Rep. Nunes would cut the federal corporate tax rate, which applies to C corporations, to 25 percent. With state taxes, the rate would fall from 39.1 percent to about 29 percent. In addition, the plan would limit to 25 percent the top federal income tax rate on “pass-through” businesses, such as sole proprietorships, partnerships, S corporations, and LLCs.

The Nunes plan would not let nonfinancial businesses deduct interest payments, but would not tax them on interest receipts. It would generally not allow individuals to deduct interest payments, except that home mortgage interest would remain deductible, and it would apply the same tax-rate limitation to individuals’ interest income as to dividends (top rate of 20 percent).

The plan has a number of transition rules designed to protect taxpayers during the changeover. For instance, taxpayers could continue to claim write-offs for old assets that had not yet been fully depreciated under old law. The plan also contains one transition provision included for revenue reasons: a 5 percent “toll charge” on unrepatriated foreign earnings. Although that would be an unexpected tax hit, the rate is low enough that most U.S. companies with foreign operations, according to Rep. Nunes, accept it with little protest in exchange for territorial taxation.

H.R. 4377 will now get vetted by the Ways and Means Committee over the next year, and Rep. Nunes is hopeful the panel will hold hearings on his measure. Committee Chairman Kevin Brady (R-Texas) has said he wants to push an international tax reform measure through the committee in 2016, as Republicans leadership works to try to build momentum for a more comprehensive revamp as soon as 2017.

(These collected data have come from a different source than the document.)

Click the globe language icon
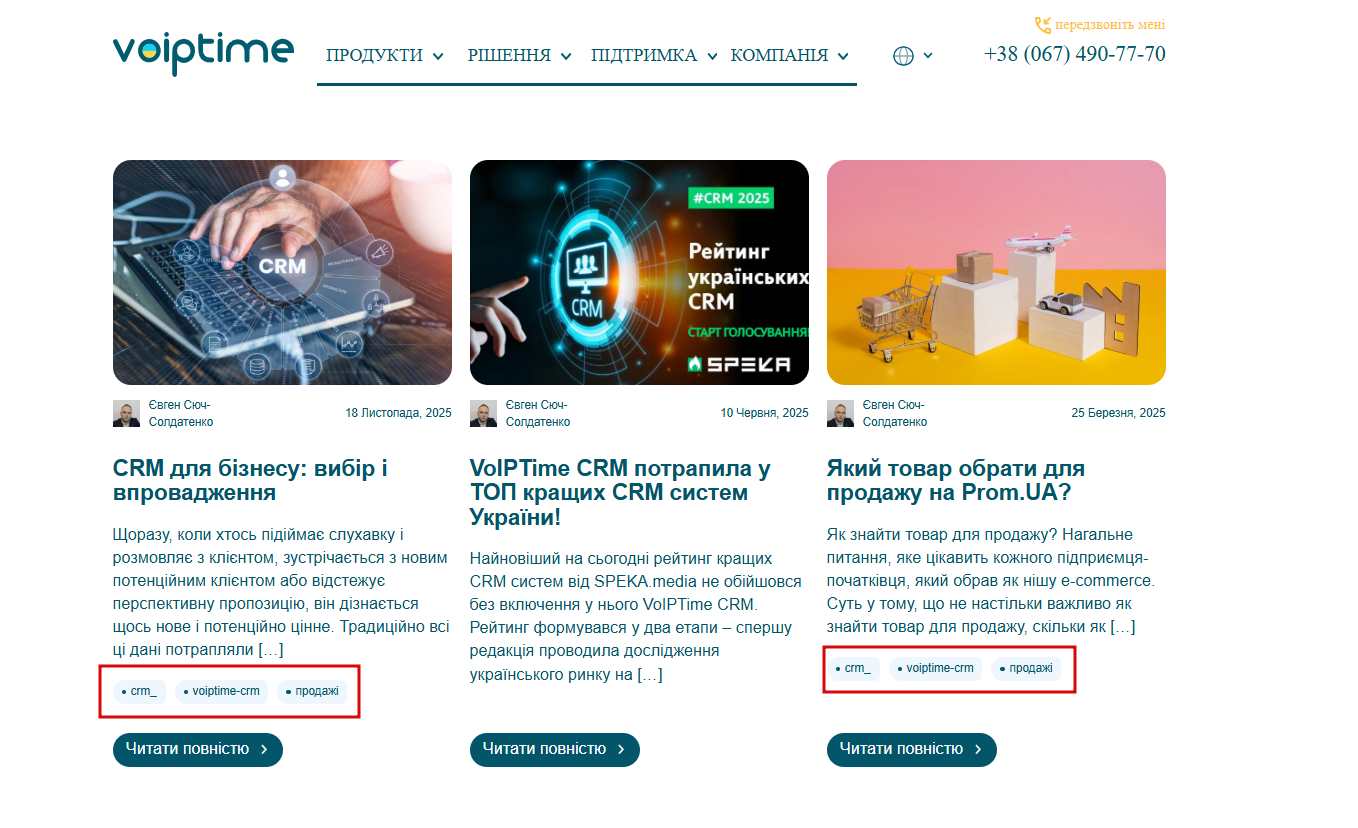Image resolution: width=1358 pixels, height=828 pixels. click(x=903, y=56)
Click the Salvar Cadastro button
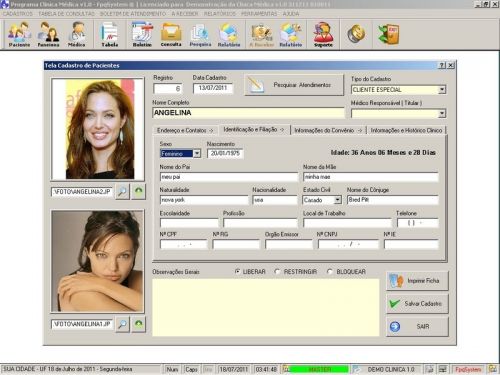Image resolution: width=500 pixels, height=375 pixels. [417, 304]
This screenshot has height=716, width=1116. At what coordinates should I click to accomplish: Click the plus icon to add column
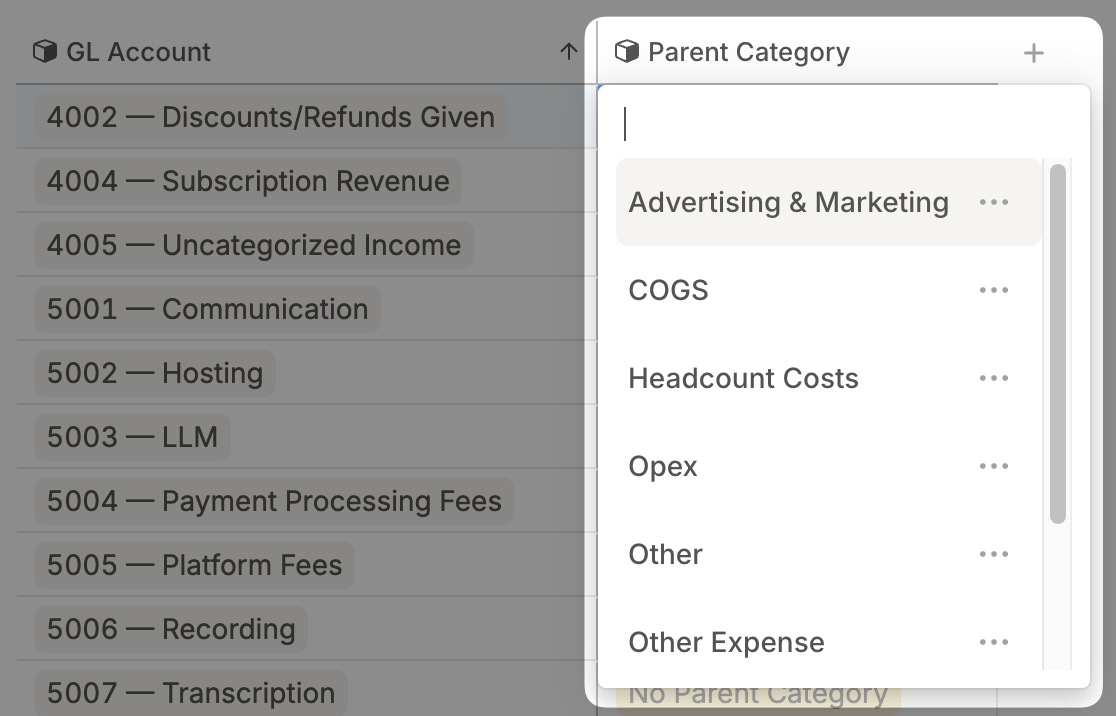tap(1034, 53)
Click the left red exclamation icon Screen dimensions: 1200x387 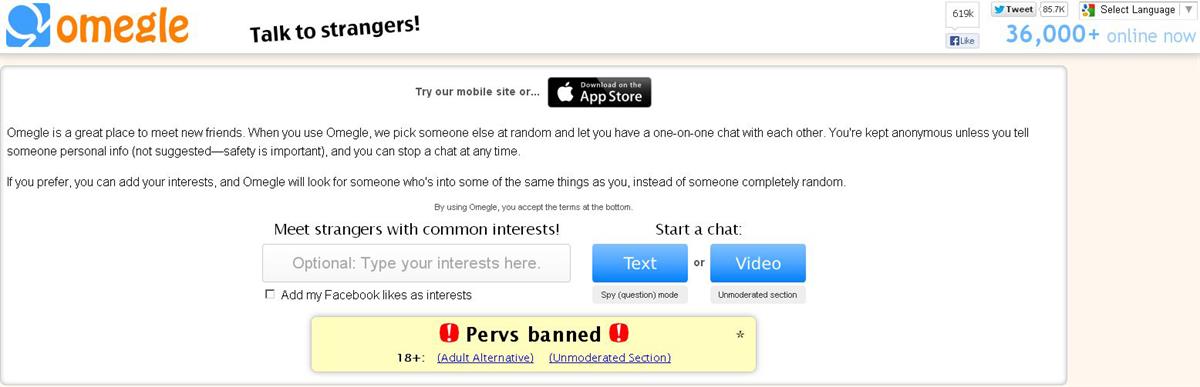pyautogui.click(x=449, y=333)
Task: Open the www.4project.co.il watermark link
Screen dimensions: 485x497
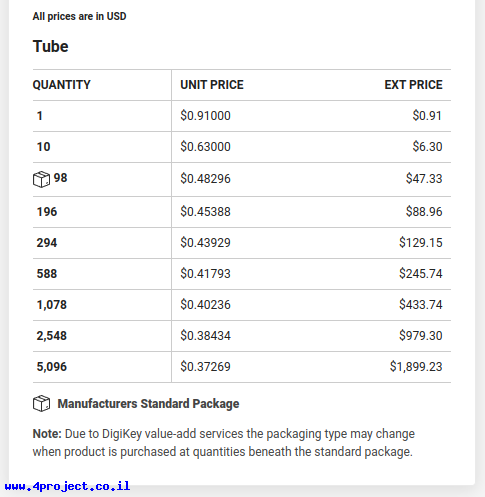Action: (x=67, y=486)

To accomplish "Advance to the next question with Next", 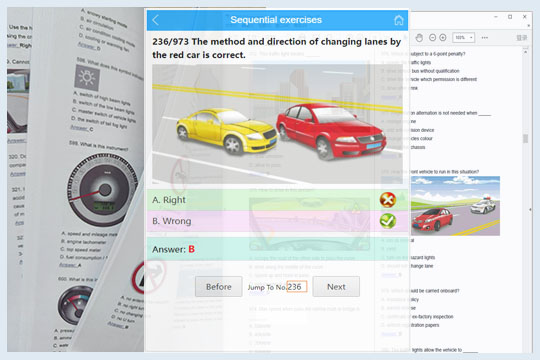I will 336,287.
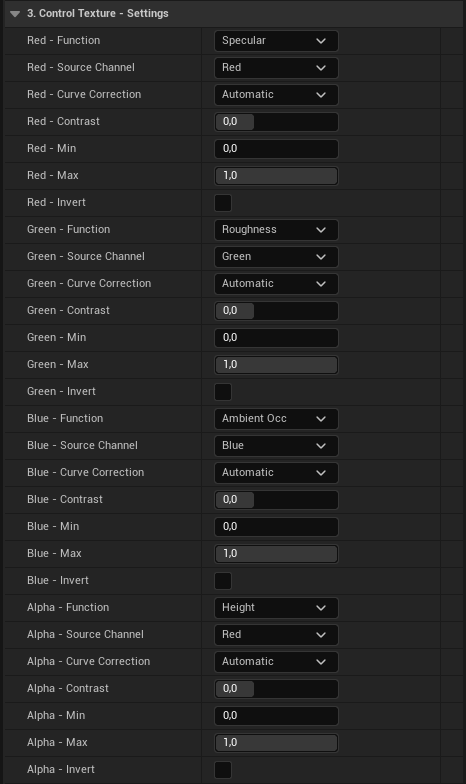Click the Alpha - Max slider field

(276, 743)
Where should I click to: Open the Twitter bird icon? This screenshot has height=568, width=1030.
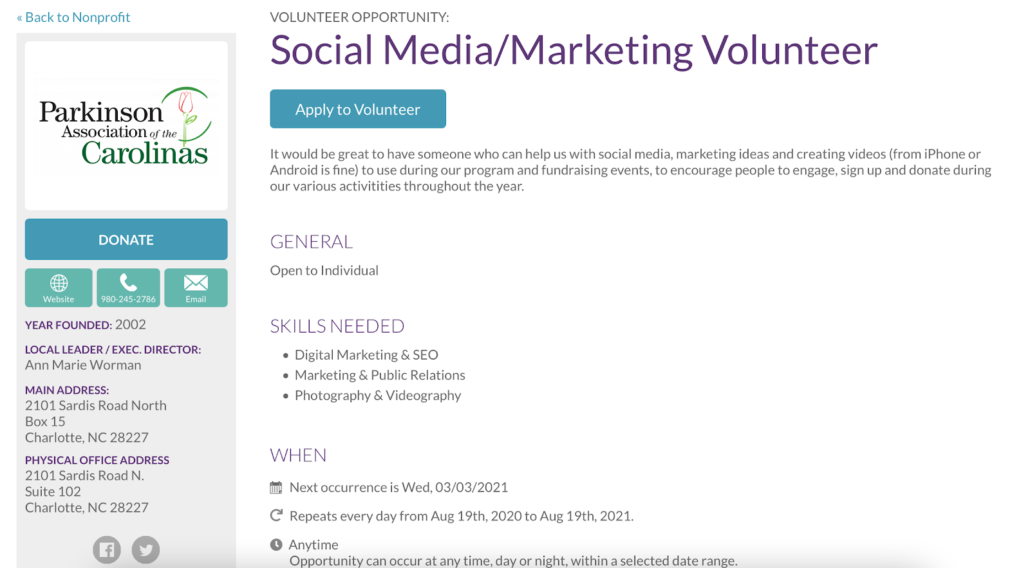pos(146,550)
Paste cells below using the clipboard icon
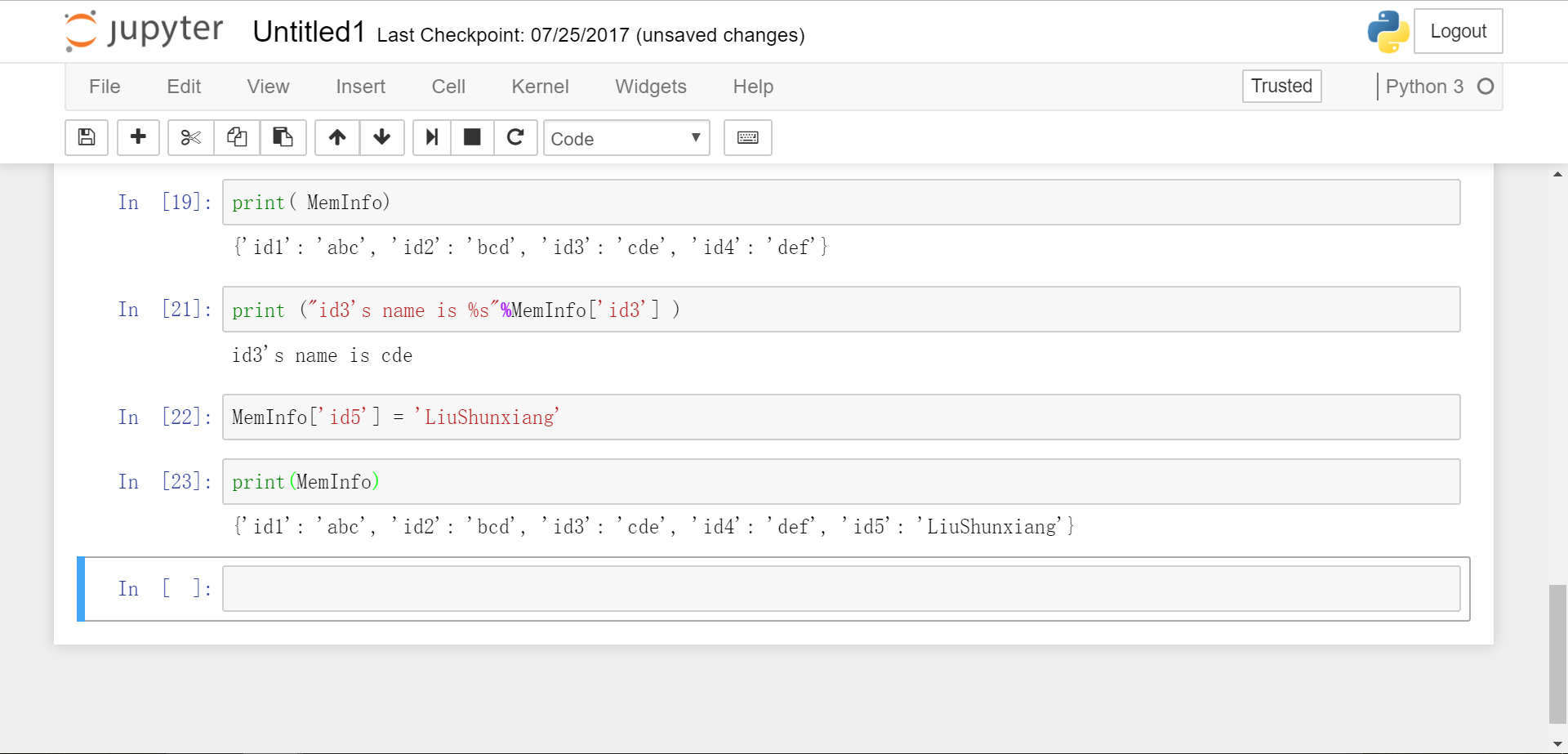This screenshot has height=754, width=1568. (283, 137)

NSBA applauds Rep. Nunes’ efforts on tax reform, and continues to call for a broad overhaul of the tax system by dramatically broadening the base—cutting the breaks that litter the tax code—and lowering rates. NSBA believes it is imperative that the U.S. moves toward a simpler, fairer tax system that does not attempt to only tweak one piece of the puzzle, such as corporate-only tax reform, but is comprehensive.